Generational differences matter too. Millennials had a very different upbringing than Gen Y and Boomers. We grew up during the Tech Bubble, a persistent/pointless war state, the collapse of the housing market, bankruptcy of Lehman Brothers and subsequently the Great Recession. The only institution we still trust is Personal Technology, and so we must be diligent in understanding the drivers and potential outcomes of that vector. To know the future of finance, we must know artificial intelligence, virtual reality, chatbots, and the underlying reasons for the types of innovation happening across the economy.

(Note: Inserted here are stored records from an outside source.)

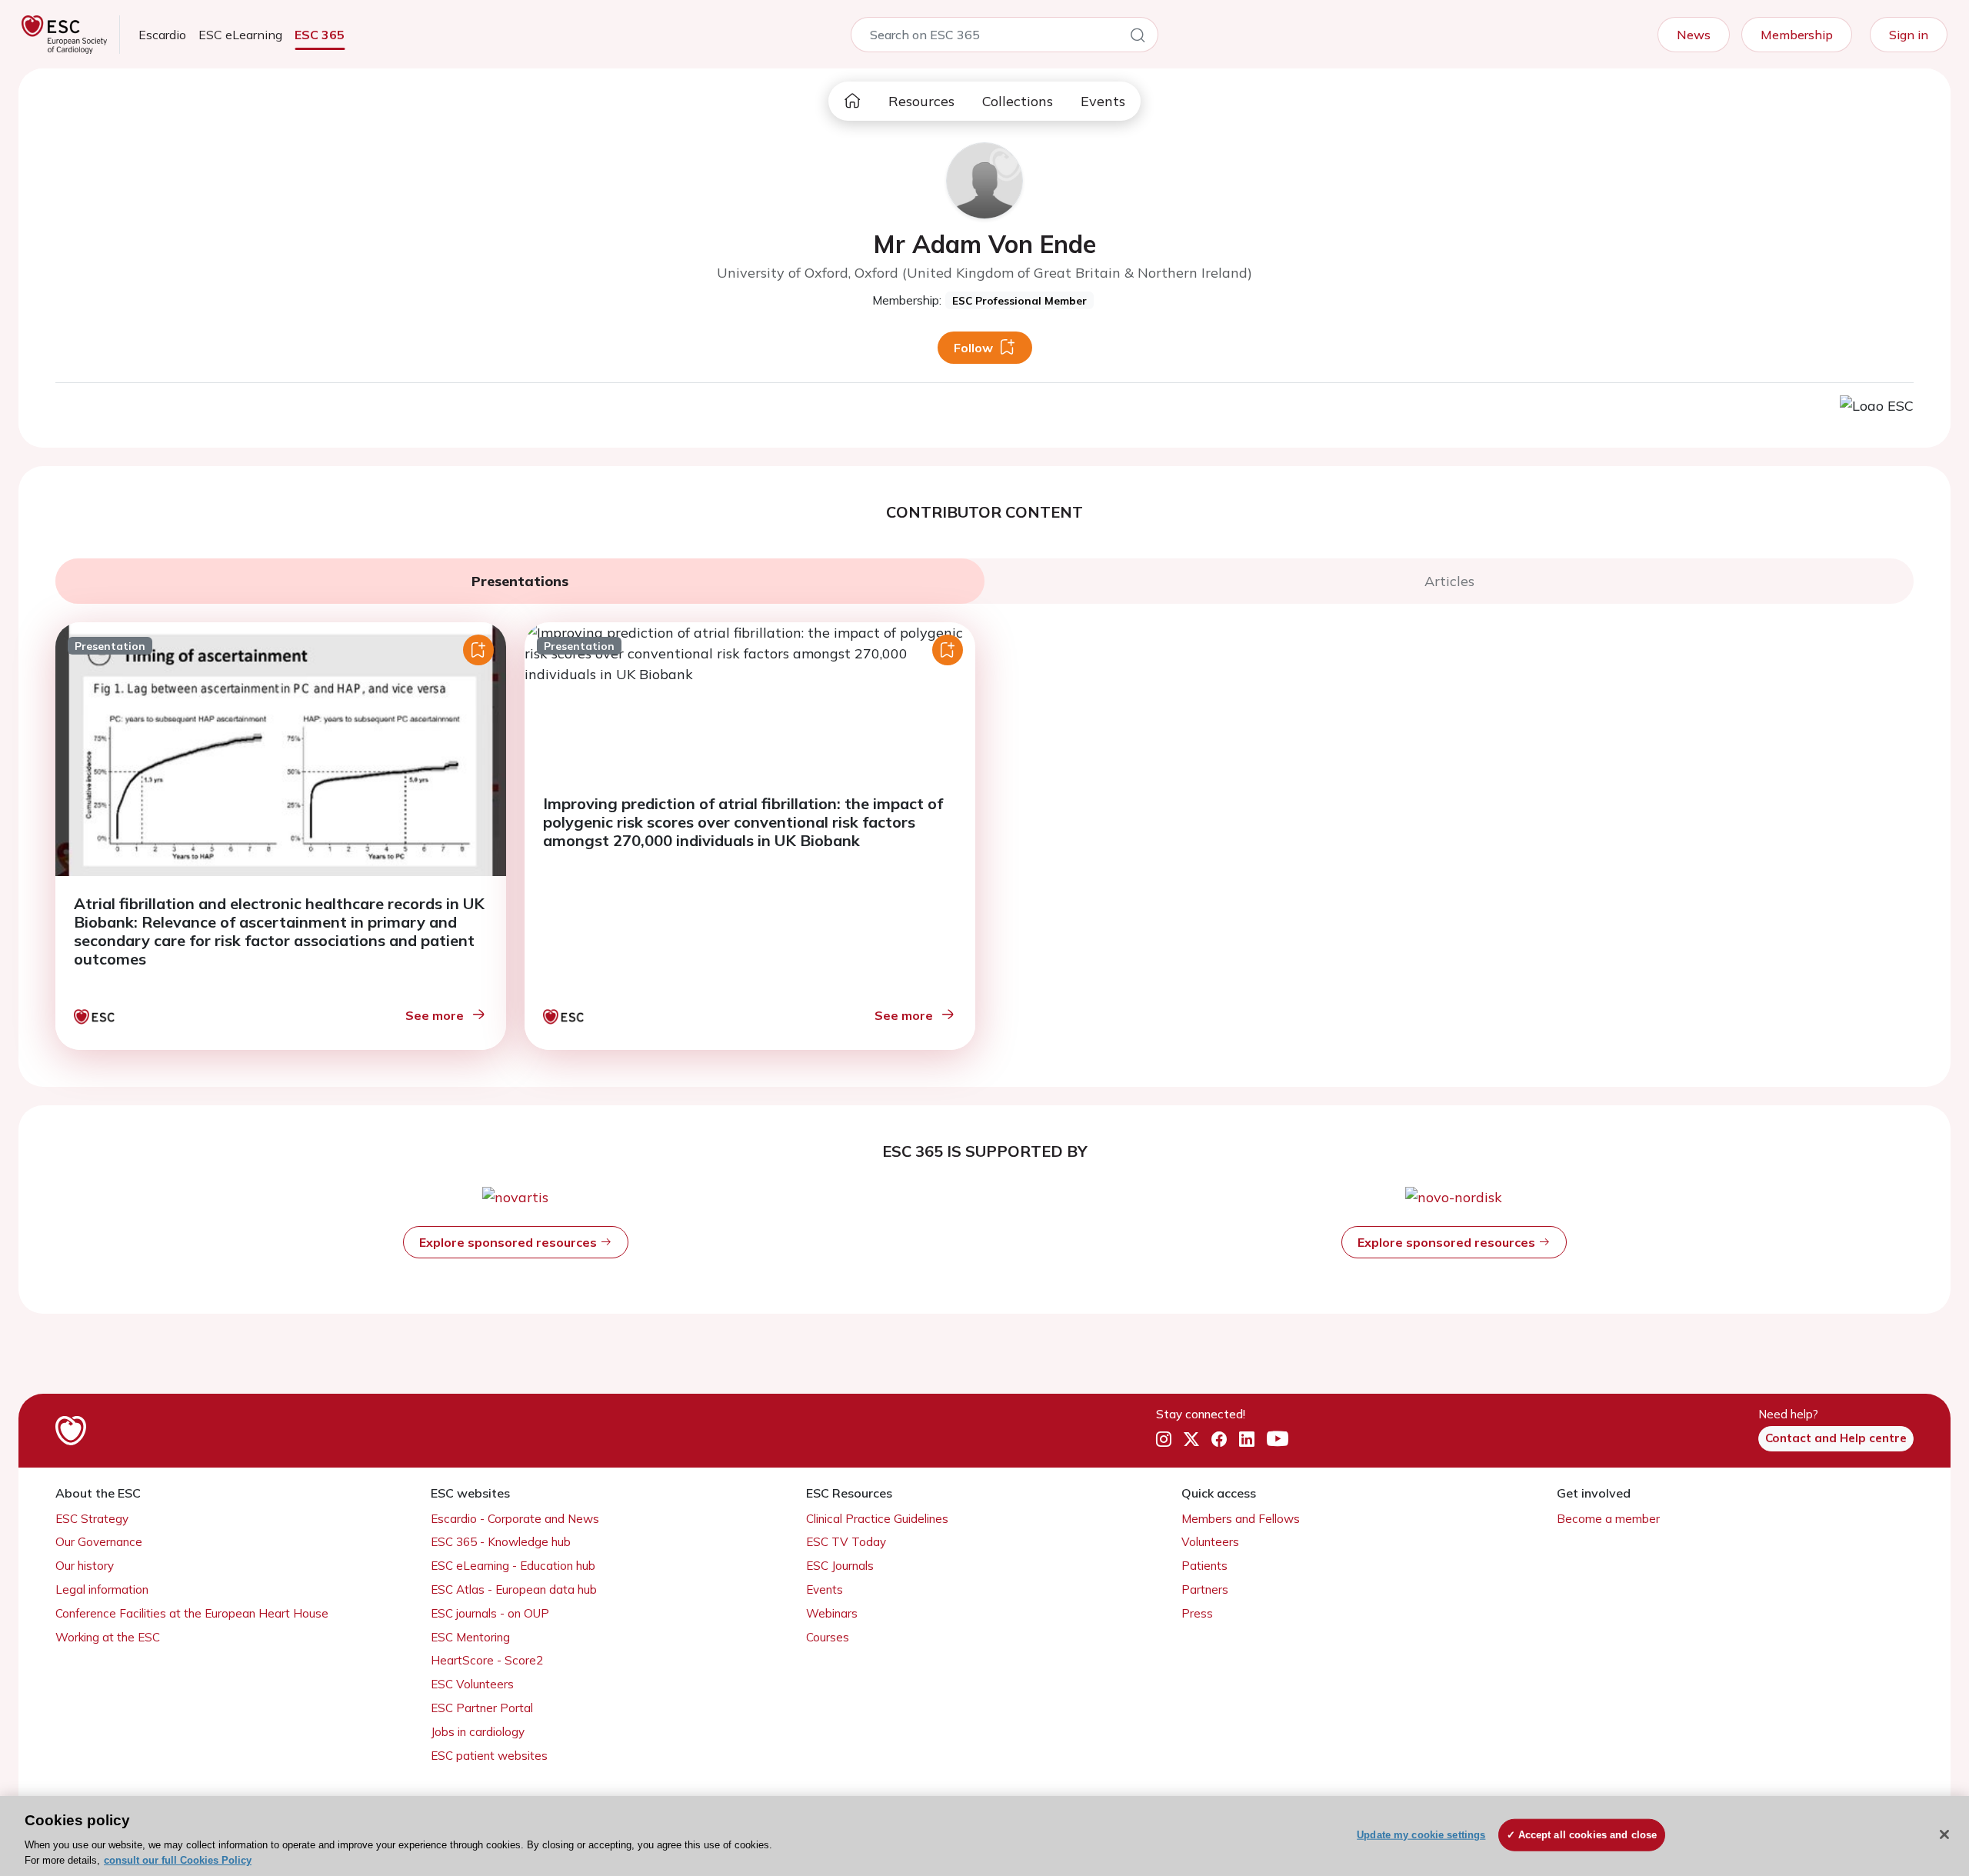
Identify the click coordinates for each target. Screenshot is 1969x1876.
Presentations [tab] (519, 581)
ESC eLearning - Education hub (513, 1565)
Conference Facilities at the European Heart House (191, 1613)
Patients (1204, 1565)
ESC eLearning (240, 34)
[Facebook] (1219, 1439)
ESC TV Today (846, 1541)
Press (1197, 1613)
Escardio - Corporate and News (515, 1518)
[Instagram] (1163, 1439)
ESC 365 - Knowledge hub (501, 1541)
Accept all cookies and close (1587, 1835)
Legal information (101, 1589)
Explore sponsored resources (509, 1242)
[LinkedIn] (1246, 1439)
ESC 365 (320, 34)
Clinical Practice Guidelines (877, 1518)
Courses (827, 1637)
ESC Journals (840, 1565)
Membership (1797, 34)
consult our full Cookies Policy (178, 1860)
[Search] (1137, 37)
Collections (1017, 101)
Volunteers (1210, 1541)
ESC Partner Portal (482, 1708)
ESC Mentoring (470, 1637)
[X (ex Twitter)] (1191, 1439)
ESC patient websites (489, 1755)
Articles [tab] (1449, 581)
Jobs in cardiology (478, 1731)
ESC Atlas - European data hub (514, 1589)
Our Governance (98, 1541)
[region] (984, 1836)
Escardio (162, 34)
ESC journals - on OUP (490, 1613)
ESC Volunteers (472, 1684)
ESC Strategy (91, 1518)
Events (1103, 101)
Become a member (1608, 1518)
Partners (1204, 1589)
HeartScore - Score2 (487, 1660)
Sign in (1908, 34)
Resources (921, 101)
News (1694, 34)
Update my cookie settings (1421, 1835)
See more (434, 1015)
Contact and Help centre (1836, 1438)
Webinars (832, 1613)
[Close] (1944, 1834)
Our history (84, 1565)
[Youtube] (1277, 1439)
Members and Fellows (1240, 1518)
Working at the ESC (107, 1637)
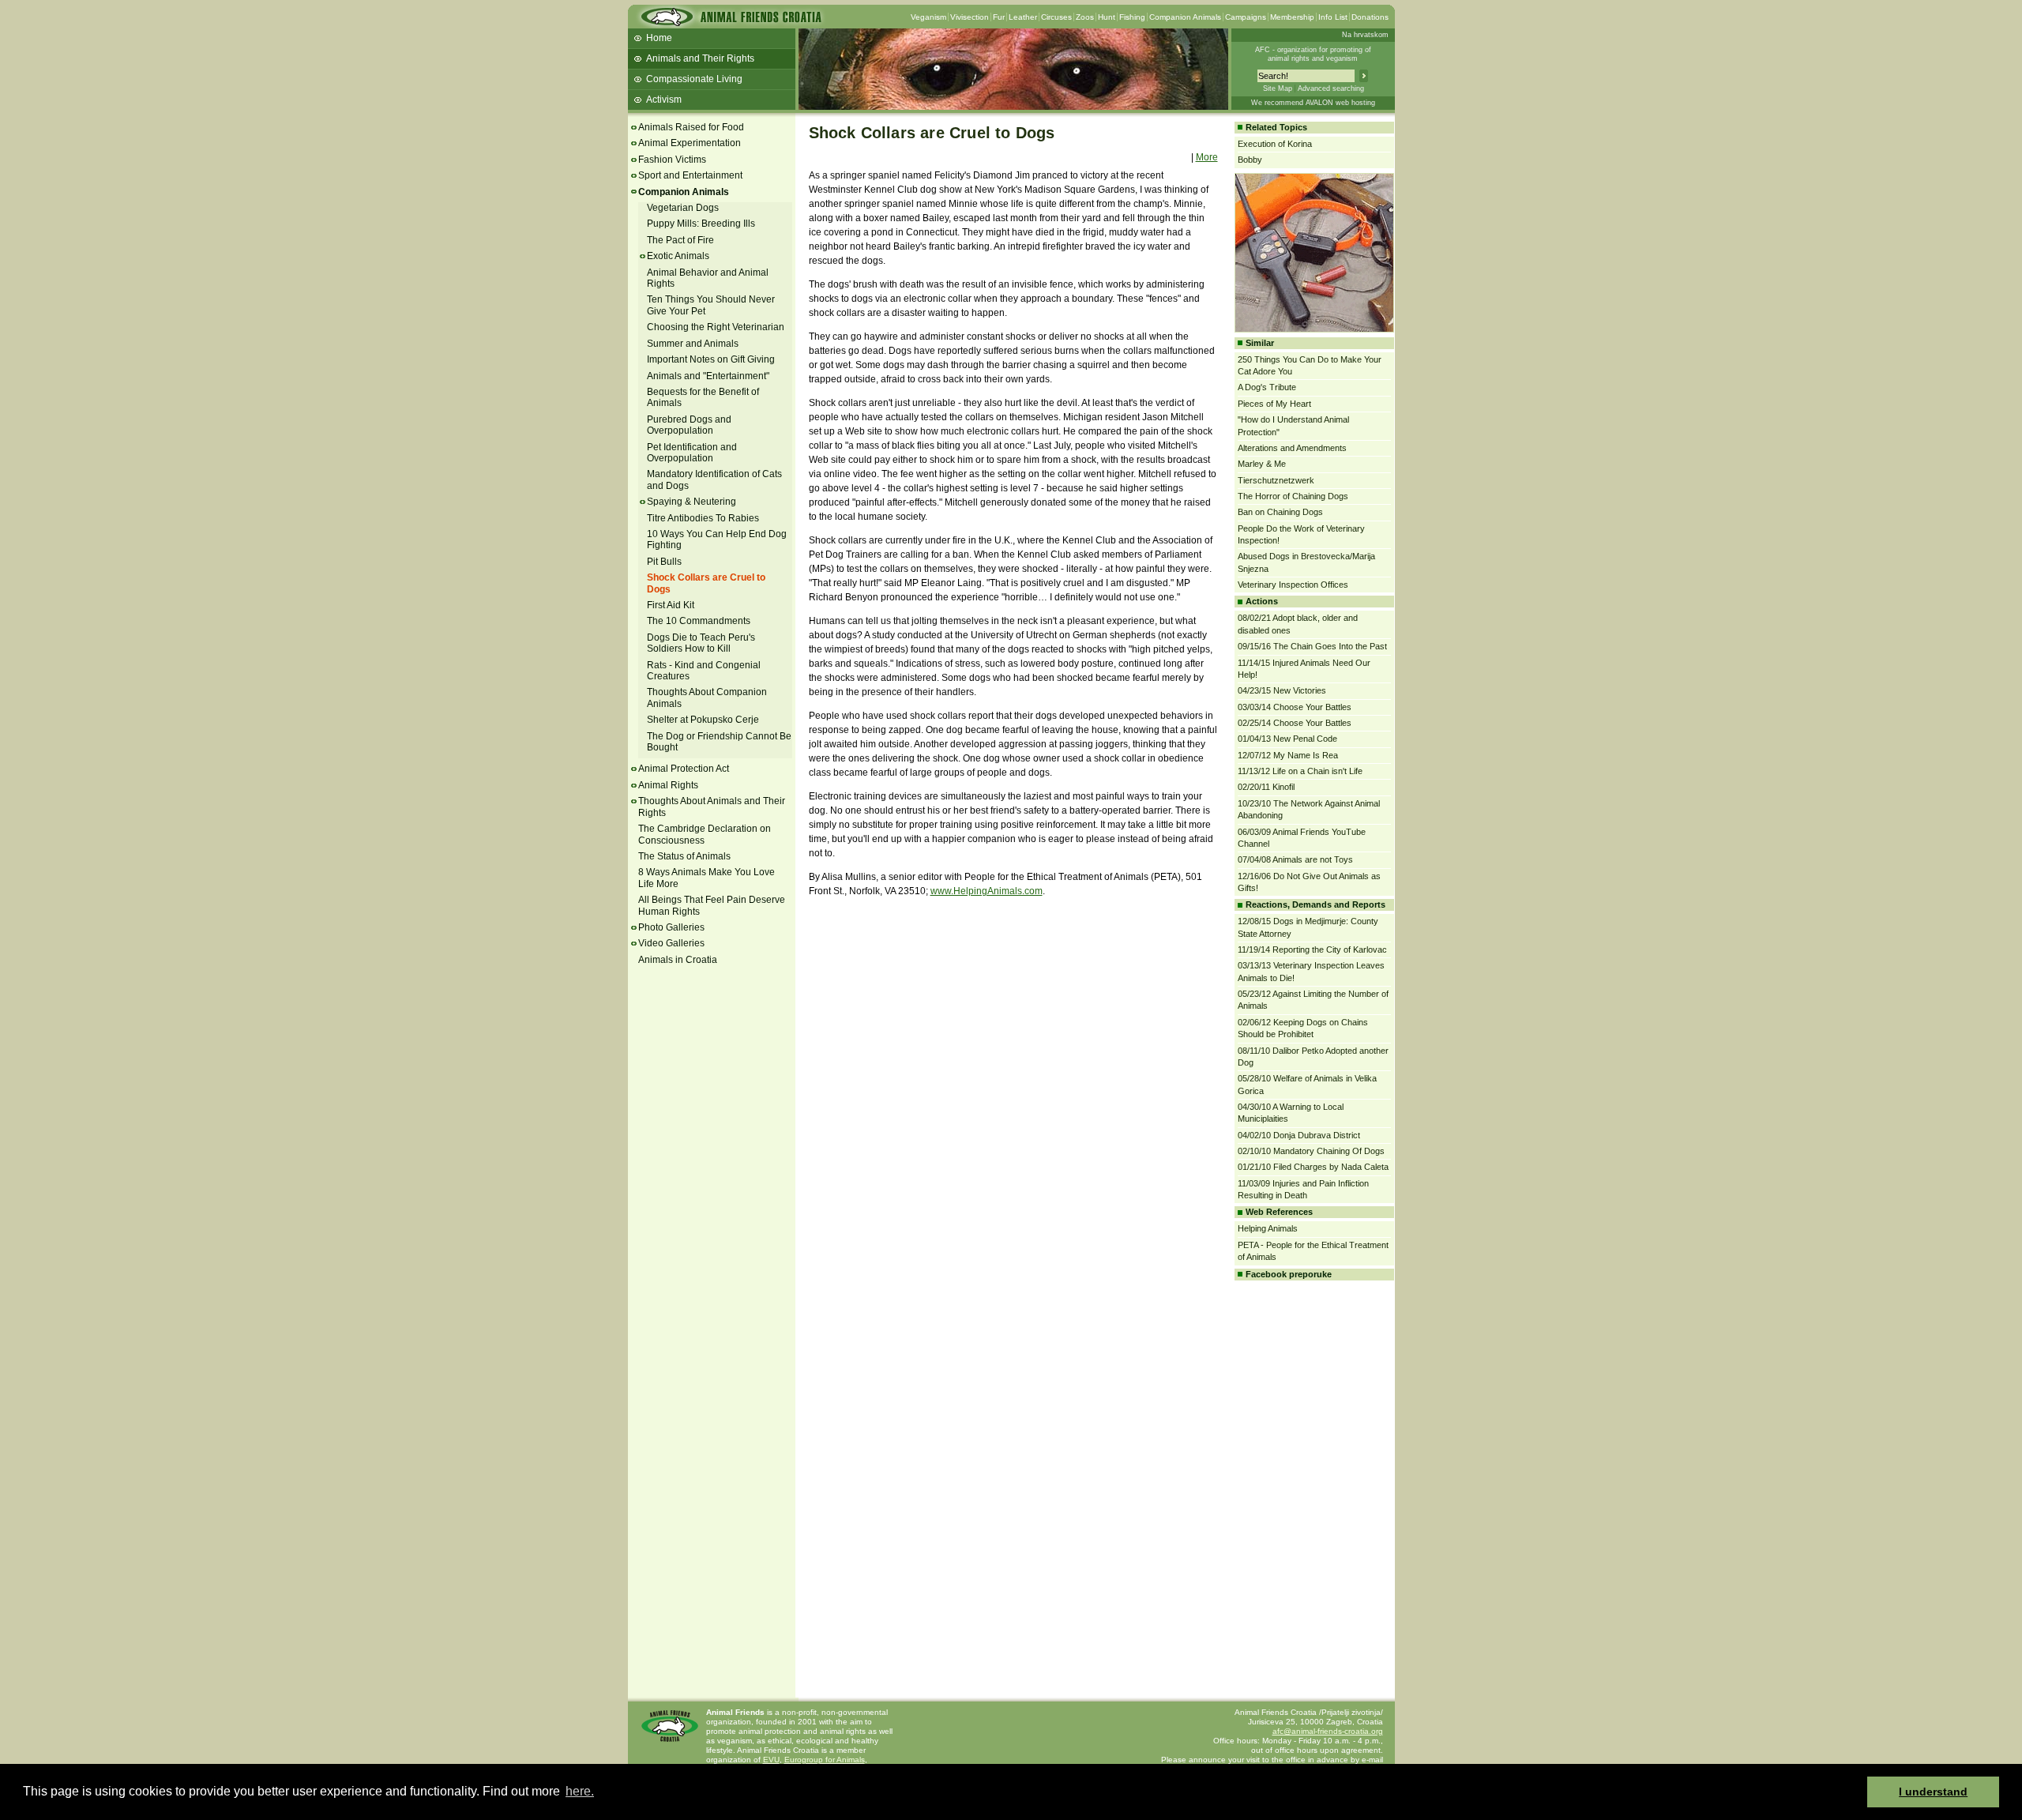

Digitization will force the financial industry to better serve its clients, the hundreds of millions of regular people that need financial services, at scale, available any time, and with minimum friction. As we move from automating access to existing financial products to decentralizing the manufacturing of financial products, real change will be inevitable. Armed with blockchain-native phones and web browsers, people will access decentralized finance machines that power payments, issue loans, make investments, and underwrite insurance. There will be hacks to attack code, and botnets to promote disinformation, as always. But our human organizations will eventually yield to global, secure, open source networks of value creation.
With automation taking more of the production burden, powered by software machines that are faster and more accurate than us, we humans will become more free. This is a good thing if properly managed and supported. When people achieve their financial goals and build stable lives, art and self-expression can flourish. And technology will help us with that too.